Copy every line of the records below where the word "passe" occurs.

- **Exercise inputs**
########################################

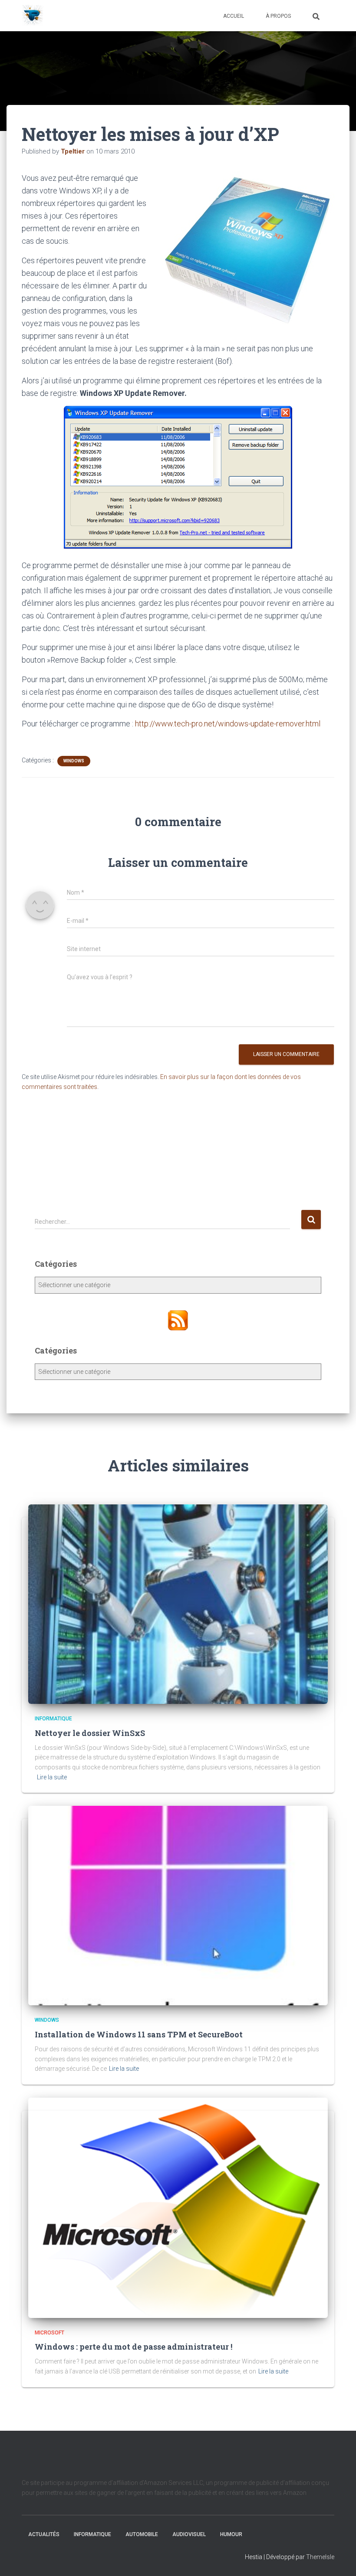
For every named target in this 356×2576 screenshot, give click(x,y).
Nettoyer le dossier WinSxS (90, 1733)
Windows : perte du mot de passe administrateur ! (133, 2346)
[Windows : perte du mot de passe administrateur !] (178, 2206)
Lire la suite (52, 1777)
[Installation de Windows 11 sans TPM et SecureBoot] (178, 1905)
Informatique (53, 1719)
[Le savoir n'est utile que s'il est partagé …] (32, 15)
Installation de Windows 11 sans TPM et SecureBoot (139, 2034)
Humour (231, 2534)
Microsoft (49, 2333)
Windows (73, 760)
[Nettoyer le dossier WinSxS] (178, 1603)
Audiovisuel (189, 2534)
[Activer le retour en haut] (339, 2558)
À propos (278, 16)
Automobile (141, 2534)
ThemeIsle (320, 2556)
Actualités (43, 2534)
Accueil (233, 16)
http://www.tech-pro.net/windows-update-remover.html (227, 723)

########################################

- **Response**
Windows : perte du mot de passe administrateur ! (133, 2346)
[Windows : perte du mot de passe administrateur !] (178, 2206)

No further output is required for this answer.